Assignment:
Print every line of the listing below, starting with the line that holds "Given: Click the Cancel link" and going on through the line that holds "The width and height of the screenshot is (1130, 450).", both included, and print nothing else.

Dataset entries:
--- START ---

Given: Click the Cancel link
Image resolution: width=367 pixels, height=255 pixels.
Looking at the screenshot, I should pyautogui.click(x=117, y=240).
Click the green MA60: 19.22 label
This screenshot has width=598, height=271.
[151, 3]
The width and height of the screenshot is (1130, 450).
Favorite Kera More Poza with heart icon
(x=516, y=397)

--- END ---
--- START ---

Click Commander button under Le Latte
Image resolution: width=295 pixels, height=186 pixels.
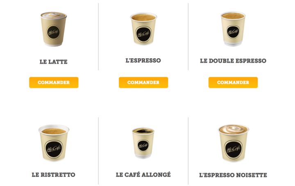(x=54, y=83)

--- END ---
--- START ---

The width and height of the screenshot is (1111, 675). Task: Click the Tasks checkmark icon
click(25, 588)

--- END ---

Problem solution:
Given: Click the Cancel link
Image resolution: width=367 pixels, height=255 pixels.
Looking at the screenshot, I should pyautogui.click(x=117, y=240).
Click the green MA60: 19.22 label
This screenshot has width=598, height=271.
[151, 3]
The width and height of the screenshot is (1130, 450).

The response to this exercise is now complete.